▶ **EXERCISE**: Restate word for word the lines in the listing below, starting at the line containing "At what coordinates should I click to accomplish: Click chevron" and ending at the line containing "Task: Select the ZONA 1 section header", both included; leave out the rest.

▶ **SOURCE MATERIAL**:
★ ★ ★

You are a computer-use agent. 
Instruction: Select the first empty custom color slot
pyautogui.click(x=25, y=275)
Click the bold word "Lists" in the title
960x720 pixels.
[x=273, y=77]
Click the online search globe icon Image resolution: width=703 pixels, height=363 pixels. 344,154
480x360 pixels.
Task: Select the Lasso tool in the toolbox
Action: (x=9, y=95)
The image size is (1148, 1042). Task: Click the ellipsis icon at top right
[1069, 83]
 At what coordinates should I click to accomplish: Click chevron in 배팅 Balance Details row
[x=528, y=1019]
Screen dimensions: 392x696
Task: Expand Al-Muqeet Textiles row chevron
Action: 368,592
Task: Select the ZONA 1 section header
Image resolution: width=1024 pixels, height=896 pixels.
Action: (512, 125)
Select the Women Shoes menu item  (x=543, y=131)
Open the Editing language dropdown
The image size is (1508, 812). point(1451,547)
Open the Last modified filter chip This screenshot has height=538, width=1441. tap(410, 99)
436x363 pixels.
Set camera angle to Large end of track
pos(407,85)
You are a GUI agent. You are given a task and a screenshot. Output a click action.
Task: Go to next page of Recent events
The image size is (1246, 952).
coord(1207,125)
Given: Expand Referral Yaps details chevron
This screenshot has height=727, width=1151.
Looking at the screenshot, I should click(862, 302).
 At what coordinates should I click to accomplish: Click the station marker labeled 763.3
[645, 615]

★ ★ ★

▶ **TASK ANSWER**:
 At what coordinates should I click to accomplish: Click chevron in 배팅 Balance Details row
[x=528, y=1019]
Screen dimensions: 392x696
Task: Expand Al-Muqeet Textiles row chevron
Action: 368,592
Task: Select the ZONA 1 section header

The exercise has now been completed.